▶ Text under study:
——
How Do You Actually Help a Suicidal Teen?

How Do You Actually Help a Suicidal Teen?

As he talked, more children were waiting at the hospital’s Psychiatric Emergency Services, six floors below. The PES (pronounced Pez) is the first stop when children and adolescents come to Western Psych’s emergency department after passing through security and handing over their phones and bags. To fill out forms, they have to use soft, bendable plastic pens, so they can’t harm themselves or others. (For the same reason, the bathrooms’ metal toilets have nondetachable seats.) TVs play cartoons, cooking shows, Hallmark movies. The only available phone is attached to the wall. Patients often spend hours in one of two pediatric waiting areas, sometimes wearing hospital gowns after having been transferred from another medical center. They sit in the blue-and-orange plastic chairs around a table with board games or in leather chairs that fold out to become single beds. Some patients stay overnight — or several nights — when Bender’s unit cannot accommodate them.
——
▶ Exercise data:
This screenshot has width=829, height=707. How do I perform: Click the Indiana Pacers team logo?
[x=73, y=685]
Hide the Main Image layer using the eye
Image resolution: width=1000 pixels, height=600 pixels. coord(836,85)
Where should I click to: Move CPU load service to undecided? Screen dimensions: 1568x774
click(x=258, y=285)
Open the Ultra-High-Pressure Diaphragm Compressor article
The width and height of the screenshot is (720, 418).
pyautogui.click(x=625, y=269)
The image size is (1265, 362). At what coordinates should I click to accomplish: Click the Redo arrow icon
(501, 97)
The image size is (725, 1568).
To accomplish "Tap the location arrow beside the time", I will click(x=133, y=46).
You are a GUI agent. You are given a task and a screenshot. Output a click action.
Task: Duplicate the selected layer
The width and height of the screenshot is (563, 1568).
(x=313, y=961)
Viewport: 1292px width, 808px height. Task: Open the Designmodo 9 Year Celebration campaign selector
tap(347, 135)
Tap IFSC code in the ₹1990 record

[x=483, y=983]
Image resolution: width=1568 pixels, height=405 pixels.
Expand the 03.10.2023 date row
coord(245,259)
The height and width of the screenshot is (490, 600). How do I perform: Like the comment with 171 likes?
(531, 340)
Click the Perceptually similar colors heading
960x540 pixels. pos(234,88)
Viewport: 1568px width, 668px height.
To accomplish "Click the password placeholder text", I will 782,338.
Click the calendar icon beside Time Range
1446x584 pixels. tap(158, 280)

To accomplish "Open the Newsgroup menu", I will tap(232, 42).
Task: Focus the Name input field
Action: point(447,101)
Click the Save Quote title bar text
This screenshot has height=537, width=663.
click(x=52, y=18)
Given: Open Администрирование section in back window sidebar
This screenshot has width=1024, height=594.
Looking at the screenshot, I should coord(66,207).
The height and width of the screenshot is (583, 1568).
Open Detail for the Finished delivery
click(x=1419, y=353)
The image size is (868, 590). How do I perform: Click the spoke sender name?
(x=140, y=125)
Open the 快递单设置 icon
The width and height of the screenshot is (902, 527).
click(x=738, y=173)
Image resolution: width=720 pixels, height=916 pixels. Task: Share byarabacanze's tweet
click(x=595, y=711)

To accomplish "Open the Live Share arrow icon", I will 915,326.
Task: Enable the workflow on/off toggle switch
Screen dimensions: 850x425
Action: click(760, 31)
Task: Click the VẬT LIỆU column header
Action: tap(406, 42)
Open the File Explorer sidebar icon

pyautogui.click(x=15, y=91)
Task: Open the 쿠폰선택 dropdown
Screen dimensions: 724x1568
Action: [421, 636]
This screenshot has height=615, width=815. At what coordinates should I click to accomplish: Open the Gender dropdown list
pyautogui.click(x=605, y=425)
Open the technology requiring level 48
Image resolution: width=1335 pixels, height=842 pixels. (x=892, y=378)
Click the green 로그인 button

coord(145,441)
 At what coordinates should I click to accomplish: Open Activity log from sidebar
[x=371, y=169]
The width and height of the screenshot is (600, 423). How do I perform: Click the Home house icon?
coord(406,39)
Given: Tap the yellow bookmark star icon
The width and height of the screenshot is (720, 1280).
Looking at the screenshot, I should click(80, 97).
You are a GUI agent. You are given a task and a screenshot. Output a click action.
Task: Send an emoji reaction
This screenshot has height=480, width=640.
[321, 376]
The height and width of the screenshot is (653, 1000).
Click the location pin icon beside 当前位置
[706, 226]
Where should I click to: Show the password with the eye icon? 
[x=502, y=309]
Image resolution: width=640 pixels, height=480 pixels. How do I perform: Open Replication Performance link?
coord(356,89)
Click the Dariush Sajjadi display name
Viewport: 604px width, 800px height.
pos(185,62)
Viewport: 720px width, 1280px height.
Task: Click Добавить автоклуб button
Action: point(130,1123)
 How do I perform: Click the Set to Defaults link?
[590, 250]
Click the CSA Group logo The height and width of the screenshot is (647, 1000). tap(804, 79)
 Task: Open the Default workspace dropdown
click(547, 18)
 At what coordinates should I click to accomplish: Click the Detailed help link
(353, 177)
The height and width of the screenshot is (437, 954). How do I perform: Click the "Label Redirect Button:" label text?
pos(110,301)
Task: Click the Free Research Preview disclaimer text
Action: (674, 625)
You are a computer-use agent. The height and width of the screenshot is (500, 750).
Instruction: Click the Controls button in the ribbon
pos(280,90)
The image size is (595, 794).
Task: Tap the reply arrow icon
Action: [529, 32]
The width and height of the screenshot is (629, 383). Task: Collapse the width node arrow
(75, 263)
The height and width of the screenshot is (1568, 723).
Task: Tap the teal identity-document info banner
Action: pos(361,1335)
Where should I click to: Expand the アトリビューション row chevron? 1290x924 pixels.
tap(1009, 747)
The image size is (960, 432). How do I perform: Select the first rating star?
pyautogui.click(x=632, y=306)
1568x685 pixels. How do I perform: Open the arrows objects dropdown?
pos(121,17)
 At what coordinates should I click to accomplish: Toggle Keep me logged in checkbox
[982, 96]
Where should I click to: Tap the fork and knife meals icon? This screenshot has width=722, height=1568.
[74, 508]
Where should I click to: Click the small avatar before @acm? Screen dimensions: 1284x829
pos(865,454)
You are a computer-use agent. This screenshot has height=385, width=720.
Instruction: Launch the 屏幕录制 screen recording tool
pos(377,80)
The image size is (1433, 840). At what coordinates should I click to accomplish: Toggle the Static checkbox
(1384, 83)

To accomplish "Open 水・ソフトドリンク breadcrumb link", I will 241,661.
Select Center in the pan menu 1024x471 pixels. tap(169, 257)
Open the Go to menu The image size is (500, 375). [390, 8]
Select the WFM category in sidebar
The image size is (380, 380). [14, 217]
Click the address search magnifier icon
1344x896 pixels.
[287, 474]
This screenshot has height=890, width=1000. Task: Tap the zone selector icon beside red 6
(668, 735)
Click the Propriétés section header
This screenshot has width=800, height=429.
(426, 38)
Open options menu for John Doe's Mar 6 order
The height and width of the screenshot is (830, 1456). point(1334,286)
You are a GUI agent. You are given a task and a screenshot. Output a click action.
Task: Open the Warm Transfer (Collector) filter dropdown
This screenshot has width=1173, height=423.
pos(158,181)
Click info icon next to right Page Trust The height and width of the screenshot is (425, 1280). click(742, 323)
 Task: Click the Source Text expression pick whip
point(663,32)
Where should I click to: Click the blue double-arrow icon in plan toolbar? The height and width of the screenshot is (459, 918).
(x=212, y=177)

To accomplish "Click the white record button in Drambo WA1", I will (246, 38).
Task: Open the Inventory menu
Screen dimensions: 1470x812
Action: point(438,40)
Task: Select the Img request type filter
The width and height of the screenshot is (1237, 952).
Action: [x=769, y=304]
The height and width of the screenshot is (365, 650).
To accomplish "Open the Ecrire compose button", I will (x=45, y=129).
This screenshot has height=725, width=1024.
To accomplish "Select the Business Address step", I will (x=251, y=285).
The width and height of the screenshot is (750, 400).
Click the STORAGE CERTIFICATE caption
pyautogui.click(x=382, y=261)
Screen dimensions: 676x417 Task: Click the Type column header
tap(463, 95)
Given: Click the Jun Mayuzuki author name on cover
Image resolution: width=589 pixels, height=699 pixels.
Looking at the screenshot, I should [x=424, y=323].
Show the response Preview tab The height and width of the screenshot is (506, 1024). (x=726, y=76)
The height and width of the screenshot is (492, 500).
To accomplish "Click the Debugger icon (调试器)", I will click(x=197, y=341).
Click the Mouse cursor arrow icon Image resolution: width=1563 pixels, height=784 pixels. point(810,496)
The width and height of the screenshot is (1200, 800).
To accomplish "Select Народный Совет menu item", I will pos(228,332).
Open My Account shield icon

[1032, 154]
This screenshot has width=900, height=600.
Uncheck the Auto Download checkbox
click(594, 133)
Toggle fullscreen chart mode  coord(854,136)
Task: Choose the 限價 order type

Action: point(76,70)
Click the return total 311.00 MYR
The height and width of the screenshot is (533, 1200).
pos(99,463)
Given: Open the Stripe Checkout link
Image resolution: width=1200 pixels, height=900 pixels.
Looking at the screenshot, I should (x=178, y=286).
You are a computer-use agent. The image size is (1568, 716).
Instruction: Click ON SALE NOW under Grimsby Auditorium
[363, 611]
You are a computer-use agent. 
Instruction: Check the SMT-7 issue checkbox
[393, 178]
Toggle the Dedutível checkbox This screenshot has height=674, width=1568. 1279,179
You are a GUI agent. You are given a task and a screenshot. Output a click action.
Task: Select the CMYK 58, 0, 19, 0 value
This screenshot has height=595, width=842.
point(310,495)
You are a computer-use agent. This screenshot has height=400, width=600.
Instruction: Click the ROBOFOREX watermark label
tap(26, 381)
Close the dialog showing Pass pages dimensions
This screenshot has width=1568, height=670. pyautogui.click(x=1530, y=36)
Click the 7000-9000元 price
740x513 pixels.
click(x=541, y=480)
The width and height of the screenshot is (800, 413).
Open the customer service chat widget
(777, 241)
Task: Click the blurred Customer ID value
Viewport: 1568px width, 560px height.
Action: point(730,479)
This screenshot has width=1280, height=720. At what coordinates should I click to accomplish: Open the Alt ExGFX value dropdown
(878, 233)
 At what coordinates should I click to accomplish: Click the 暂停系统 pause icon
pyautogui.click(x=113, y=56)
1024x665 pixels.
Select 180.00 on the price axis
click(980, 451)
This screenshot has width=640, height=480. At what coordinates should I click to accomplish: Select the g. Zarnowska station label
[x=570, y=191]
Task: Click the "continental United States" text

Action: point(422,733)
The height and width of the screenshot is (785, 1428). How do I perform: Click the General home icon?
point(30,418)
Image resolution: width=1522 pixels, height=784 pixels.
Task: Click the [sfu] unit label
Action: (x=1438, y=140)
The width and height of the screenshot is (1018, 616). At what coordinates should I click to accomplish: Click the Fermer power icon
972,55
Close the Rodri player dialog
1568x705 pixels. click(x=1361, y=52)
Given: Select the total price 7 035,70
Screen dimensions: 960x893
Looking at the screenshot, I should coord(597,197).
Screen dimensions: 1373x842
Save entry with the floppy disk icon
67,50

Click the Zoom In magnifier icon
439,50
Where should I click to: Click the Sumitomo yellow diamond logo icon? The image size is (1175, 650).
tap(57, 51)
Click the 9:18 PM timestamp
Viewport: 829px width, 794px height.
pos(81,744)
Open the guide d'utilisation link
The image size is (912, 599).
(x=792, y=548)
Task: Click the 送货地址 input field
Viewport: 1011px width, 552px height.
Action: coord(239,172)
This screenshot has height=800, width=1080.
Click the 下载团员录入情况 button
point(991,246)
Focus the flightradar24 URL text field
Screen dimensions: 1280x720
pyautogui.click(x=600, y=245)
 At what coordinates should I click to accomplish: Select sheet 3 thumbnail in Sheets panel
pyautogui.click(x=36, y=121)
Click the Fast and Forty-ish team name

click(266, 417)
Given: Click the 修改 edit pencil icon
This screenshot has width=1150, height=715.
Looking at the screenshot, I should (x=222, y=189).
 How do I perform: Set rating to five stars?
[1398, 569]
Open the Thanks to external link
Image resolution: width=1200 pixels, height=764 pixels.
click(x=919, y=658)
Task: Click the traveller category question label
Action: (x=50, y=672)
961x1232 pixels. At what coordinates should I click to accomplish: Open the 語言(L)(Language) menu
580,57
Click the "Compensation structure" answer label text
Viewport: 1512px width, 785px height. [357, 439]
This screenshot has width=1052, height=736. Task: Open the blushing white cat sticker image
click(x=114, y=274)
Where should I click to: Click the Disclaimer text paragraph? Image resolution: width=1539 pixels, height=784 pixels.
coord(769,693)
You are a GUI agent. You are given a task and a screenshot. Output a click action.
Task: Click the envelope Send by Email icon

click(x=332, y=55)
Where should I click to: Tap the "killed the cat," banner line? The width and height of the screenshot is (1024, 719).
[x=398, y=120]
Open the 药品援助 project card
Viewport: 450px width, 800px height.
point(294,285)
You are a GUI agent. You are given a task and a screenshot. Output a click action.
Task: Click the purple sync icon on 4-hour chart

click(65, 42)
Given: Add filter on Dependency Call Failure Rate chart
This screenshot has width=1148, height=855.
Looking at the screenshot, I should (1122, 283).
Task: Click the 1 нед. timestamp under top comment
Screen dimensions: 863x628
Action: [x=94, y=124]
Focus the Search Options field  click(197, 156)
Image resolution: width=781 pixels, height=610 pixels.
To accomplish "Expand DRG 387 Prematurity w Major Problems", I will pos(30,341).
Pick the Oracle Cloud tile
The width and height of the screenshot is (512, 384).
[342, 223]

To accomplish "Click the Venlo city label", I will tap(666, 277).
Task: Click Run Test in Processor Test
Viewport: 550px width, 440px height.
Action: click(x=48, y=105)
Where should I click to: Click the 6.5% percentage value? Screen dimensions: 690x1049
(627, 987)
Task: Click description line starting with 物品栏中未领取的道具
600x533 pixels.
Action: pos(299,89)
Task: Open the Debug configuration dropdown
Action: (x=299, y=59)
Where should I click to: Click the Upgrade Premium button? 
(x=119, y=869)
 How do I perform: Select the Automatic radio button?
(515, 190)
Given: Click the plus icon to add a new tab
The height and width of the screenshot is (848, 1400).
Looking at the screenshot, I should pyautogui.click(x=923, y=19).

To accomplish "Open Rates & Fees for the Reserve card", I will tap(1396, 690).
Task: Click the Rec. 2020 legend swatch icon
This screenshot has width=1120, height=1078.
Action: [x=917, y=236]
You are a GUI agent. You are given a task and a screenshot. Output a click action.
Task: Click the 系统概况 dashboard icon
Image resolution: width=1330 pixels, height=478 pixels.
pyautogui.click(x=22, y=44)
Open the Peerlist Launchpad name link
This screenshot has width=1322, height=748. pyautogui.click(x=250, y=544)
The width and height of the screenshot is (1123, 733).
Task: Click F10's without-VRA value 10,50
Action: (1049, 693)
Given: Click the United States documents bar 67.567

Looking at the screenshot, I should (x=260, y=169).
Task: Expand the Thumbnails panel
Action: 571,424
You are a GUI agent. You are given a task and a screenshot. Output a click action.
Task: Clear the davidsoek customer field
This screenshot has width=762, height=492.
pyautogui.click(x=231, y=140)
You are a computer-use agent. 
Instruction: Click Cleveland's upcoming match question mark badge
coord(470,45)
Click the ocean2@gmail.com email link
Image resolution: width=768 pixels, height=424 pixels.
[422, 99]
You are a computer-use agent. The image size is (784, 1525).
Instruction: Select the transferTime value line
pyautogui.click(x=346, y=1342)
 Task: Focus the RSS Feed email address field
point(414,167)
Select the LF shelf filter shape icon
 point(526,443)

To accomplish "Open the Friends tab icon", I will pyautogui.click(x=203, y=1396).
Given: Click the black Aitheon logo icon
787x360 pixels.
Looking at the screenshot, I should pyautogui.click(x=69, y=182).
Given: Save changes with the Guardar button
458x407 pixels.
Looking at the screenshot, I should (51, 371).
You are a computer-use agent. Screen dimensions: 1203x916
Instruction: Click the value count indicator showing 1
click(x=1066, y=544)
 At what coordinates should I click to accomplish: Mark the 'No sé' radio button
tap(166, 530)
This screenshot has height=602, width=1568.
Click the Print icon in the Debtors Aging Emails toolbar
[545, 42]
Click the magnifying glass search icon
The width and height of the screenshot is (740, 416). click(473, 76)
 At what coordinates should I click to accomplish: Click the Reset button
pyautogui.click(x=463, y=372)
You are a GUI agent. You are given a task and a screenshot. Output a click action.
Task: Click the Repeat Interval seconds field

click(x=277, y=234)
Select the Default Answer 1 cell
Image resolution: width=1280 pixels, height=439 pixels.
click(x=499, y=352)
——
▶ Required action:
Extend the passage on helping suicidal teens, starting after its final sentence about patients staying overnight. The records have no connection to the text about helping suicidal teens.

▶ Output for this exercise:
Psychiatrists at PES interview children and their parents (or other caregivers) separately, to figure out if the patients needs to be admitted or if a referral for outpatient care, which can include crisis services, will be enough. Most teenagers who experience suicidal thoughts don’t need to be hospitalized and most don’t kill themselves (about 2,800 did in 2021). Psychiatrists have to weigh the possible protective factor of admitting a child against the reality of limited beds and the fact that hospitalization can make anxiety worse, which can drive adolescents away from mental health care altogether.

Medical professionals use the word “suicidality” to refer to a range of thoughts and actions, from passive death wishes, like the desire to go to bed and not wake up, to more active thoughts and, at the most extreme, suicide attempts and death. Though we know a lot about some causes of suicidality — mood disorders, child abuse, substance use — experts don’t understand why the numbers have been rising, on the whole, over the last decade. Some blame social media, which can both deprive children of sleep — the lack of which is associated with increased suicidal thoughts — and increase loneliness and feelings of being left out (even as it offers helpful communities for children, especially those who feel marginalized). Since 2020, the pandemic has likely been another factor.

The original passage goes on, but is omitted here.